Histogram formatting odd for Integers
Bug Description
- Created a histogram with a range of data between 0-10.
- Integers are displayed as being "above" the bucket boundary
Expected Behavior
- Chart to show data is in range 1-10 eg in plotly:
Error Messages and Screenshots
- Looks like integer results are in the 'Next' bucket due to position of x labels
- ie there is no data above 10, but in the chart it seems to be between 10 and 11
Steps To Reproduce
<script>
let full =
[
{x: 0},{x: 0},{x: 0},{x: 0},{x: 1},{x: 1},{x: 1},{x: 2},{x: 4},{x: 4},{x: 4},{x: 5},{x: 5},{x: 6},{x: 7},{x: 8},{x: 9},{x: 10},{x: 10},{x: 10},{x: 10},{x: 10},{x: 10},{x: 10},{x: 10},
]
</script>
<Histogram data={full}/>
Workarounds
- Use a bar chart for small ranges like this
Though actually the bar chart styling could be improved in this case also. Very gappy either side.
<BarChart
data={data.histogram}
x=rating
y=number_reviews
/>
Though this vanishes if you also add a series
<BarChart
data={data.histogram}
x=rating
y=number_reviews
series=label
/>
Hello!
I tried following your steps to reproduce. This was what rendered for me:
I checked the values and it appears correct. I'm wondering if you can share more details in how you ended up with your chart instead?
It seems something has changed in Evidence since I logged this example. I should have included a repro link.
Here is a link illustrating the bug currently (with a slighltly modified dataset) https://stackblitz.com/edit/evidence-4y9kyn?file=pages%2Findex.md
There are no datapoints above 12 in this dataset
Thanks! My viz looks the same as your recent one. I just want to clarify the issue more.
From what I understand, each bucket contains up to but not including its limit (ie. bucket 0-2 only includes values between 0-1.999..). So it makes sense to me for the last bucket (12-14) to have 2 values.
So is the problem the empty space between 14-15?
Thanks for your question! Good to clarify the thinking.

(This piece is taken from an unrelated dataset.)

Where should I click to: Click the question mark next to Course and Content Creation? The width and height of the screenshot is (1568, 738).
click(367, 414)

Sorry, I should have been clearer. The tooltip is accurate, and as you say, shows 2 values in 12-14.
The thing I find visually misleading is the x axis for integers. The implication of this alignment of the x axis is that there are values above 12, when in fact there are not. The values are exactly 12.
I think the correct behaviour in the case of only integers would probably be to align the x values in the center of the bars in this case (where dealing with integers at the edge of the bounds of the x axis.)

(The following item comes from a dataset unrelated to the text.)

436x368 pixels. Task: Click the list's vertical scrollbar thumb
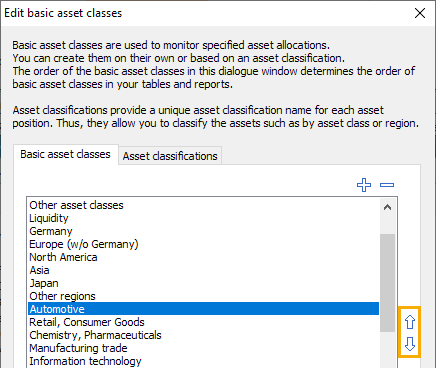point(387,283)
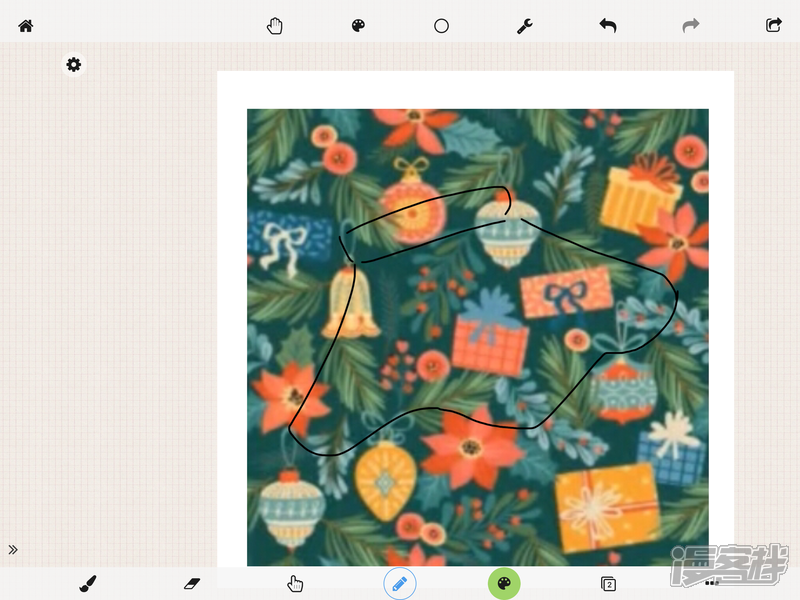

- This is the behaviour of the plotly example at the top of this issue
- You could think of this as having shifted the x axis 0.5 units to the left, relative to the data.

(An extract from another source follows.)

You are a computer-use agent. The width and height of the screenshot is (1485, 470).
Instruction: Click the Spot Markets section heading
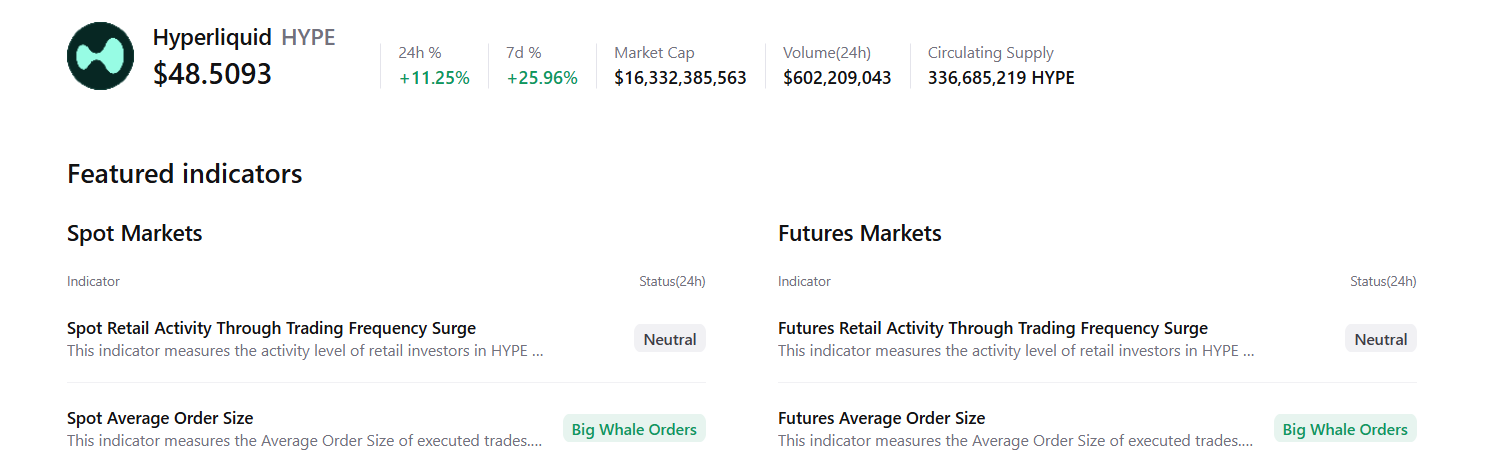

I guess implicitly we also need to decide how integers are plotted when placed when placed on an continuous scale, with non integer datapoints. If the range is 0<1 and 1-2, which bucket should you put 1.0 in?
Happy to hear other thoughts if this doesn't make sense!
Ok, I understand the issue better, thanks! I can see how the x-axis can be misleading. I agree we should make it match the plotly example (when using only integers).
In terms of bucket placement, however, I think 1.0 should belong in the 1<2 bucket and not the 0<1. That makes sense to me. I like the consistency of placement, so rather than having the buckets be:
0<1, 1-2, 2-3, ..., (n-1)<n
We keep it as:
0<1, 1<2, 2<3, ..., (n-1)<n
I hope that makes sense! But I'm down to hear if there are any issues with that.